In its amicus brief, OSEC argues that Bank of America’s position would produce a great injustice to those individuals who have filed for Chapter 7 bankruptcy. OSEC reminds the Court that a central purpose of bankruptcy law is to afford unfortunate debtors a “fresh start.” The banking industry’s misconduct has fueled, and continues to fuel the mortgage crisis. The bipartisan Financial Crisis Inquiry Commission found banks to be culpable in bringing about the Great Recession of 2008. The crisis distressed the economic status of millions of homeowners — currently there are 2.1 million underwater borrowers who are at risk of impending default and possible foreclosure.

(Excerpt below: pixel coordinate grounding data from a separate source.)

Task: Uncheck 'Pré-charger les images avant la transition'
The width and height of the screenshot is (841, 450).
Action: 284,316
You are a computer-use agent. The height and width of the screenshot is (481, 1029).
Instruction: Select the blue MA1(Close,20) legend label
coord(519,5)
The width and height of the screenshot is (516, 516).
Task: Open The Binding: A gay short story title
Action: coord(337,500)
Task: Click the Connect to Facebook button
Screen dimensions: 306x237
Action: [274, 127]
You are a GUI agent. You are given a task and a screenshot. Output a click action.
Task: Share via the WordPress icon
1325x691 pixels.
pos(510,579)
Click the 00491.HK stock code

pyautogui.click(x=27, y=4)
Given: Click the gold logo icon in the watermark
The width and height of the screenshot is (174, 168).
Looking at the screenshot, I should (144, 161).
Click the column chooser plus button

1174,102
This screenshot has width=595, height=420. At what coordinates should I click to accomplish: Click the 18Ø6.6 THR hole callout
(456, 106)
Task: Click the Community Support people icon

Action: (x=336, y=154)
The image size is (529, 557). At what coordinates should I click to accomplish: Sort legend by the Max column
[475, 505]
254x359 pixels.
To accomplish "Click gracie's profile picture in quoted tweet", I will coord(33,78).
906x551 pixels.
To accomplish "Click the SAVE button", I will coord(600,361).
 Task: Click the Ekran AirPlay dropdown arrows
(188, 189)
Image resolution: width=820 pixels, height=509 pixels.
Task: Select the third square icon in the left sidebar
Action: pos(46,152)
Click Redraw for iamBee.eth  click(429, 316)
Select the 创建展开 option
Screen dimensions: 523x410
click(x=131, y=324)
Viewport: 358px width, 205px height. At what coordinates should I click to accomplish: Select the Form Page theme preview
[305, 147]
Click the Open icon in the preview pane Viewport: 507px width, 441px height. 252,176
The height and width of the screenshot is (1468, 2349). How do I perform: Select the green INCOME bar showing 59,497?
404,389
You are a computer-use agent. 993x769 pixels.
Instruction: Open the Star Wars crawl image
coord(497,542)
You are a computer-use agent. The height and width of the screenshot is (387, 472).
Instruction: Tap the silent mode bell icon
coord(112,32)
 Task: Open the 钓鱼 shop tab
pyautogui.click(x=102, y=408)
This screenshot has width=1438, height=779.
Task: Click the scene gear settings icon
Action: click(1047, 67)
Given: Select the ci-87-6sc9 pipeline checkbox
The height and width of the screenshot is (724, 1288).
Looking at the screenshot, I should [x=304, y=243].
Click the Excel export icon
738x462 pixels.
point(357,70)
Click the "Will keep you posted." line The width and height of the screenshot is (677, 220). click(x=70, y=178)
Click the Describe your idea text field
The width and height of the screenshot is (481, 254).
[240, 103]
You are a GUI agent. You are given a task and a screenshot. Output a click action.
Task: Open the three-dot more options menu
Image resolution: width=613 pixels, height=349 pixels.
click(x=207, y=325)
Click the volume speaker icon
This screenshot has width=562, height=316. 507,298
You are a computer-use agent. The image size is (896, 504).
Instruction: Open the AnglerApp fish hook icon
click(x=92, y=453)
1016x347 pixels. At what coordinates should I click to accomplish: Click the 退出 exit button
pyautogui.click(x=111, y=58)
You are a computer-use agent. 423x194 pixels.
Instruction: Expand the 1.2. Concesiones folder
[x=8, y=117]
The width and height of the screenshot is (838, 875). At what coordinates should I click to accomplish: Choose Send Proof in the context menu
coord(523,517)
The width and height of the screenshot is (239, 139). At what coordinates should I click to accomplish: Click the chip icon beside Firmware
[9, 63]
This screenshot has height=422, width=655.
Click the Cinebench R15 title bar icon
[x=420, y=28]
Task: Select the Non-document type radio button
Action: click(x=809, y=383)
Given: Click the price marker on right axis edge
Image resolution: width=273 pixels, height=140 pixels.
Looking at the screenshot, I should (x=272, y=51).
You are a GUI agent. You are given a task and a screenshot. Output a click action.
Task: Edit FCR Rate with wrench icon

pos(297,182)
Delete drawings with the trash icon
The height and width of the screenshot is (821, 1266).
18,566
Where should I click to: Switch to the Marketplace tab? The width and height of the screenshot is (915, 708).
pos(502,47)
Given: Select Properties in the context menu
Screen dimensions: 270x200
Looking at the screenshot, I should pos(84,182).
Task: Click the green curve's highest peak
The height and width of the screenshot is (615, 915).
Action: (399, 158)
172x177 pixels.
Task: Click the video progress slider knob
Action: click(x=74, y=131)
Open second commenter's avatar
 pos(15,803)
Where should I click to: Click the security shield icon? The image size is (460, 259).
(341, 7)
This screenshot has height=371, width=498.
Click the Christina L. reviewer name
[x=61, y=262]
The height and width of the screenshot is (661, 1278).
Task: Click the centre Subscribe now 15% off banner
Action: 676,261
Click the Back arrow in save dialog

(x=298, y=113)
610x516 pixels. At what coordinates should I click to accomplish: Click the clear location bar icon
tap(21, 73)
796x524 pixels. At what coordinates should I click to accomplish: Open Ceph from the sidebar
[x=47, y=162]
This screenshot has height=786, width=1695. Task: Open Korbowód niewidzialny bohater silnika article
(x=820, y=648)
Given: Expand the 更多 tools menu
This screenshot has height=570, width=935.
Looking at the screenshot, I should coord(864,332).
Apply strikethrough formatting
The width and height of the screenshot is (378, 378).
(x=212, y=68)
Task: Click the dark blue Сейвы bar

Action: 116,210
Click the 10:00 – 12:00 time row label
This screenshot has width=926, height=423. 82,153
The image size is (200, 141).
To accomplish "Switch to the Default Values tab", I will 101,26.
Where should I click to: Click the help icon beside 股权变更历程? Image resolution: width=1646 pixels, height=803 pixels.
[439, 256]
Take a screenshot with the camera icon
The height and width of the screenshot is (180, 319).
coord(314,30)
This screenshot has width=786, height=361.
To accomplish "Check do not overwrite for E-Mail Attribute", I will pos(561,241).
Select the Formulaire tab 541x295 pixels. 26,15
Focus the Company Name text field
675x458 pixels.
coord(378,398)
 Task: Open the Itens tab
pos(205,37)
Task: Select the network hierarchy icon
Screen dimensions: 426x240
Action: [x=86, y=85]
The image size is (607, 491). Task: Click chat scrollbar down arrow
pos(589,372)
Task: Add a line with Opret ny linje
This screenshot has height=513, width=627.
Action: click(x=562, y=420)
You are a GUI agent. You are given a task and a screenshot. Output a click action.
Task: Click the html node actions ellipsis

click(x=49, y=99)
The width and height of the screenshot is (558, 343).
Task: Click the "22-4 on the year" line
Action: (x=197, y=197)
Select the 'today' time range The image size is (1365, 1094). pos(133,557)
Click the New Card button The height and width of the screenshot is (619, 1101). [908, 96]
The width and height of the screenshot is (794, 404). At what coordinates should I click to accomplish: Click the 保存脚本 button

The legislative history behind the implementation of §506 shows that subsections (a) and (d) were intended to be read jointly. Numerous House and Senate reports supplementing the passage of the Bankruptcy Code of 1978 confirm this. In fact, any ambiguities in understanding §506(d) can be remedied by reading that statute in conjunction with §506(a). OSEC also points to several policy considerations that favor the strip-off of wholly underwater liens during Chapter 7 liquidation.